> STORED RECORDS:
---+---
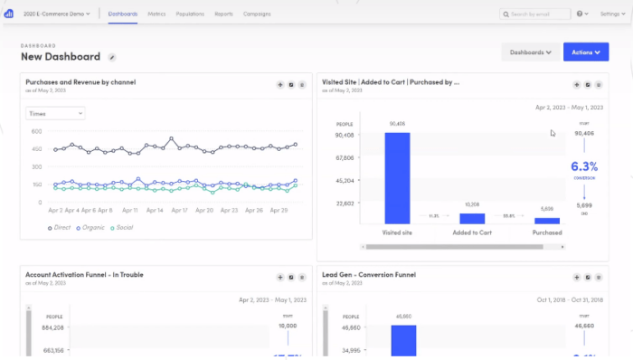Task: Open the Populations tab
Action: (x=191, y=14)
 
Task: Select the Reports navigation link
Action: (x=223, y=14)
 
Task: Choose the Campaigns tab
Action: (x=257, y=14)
---+---
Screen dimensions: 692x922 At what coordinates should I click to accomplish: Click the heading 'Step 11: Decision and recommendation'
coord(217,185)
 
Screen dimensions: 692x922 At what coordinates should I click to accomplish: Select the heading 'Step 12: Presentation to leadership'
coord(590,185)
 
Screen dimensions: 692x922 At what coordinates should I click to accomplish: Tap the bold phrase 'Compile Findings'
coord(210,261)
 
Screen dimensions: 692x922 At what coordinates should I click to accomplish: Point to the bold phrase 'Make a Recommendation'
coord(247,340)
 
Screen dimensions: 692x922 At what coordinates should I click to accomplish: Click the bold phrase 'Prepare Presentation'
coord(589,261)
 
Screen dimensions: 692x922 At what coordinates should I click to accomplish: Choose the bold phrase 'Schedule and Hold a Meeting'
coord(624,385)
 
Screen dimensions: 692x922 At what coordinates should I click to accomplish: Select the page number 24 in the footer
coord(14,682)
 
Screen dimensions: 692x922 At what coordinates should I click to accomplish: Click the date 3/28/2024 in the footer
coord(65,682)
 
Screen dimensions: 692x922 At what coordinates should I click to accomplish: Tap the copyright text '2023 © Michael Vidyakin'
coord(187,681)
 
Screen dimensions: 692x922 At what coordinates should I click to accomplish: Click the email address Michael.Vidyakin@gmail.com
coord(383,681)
---+---
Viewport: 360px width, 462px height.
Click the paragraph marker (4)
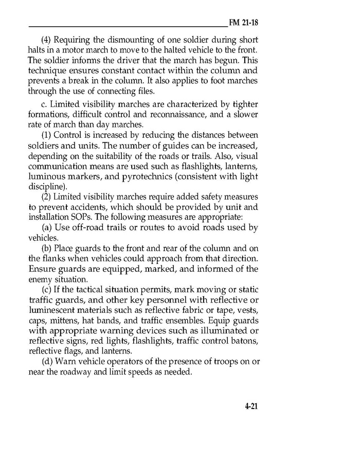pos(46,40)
---+---
> AIM OF THE EXERCISE:
Copy the lines of data above, from the line that contains "Task: Select the Reports navigation link" through the line that contains "Action: (x=257, y=14)", reproducing each one unchanged.

> FULL ANSWER:
Task: Select the Reports navigation link
Action: (x=223, y=14)
 
Task: Choose the Campaigns tab
Action: (x=257, y=14)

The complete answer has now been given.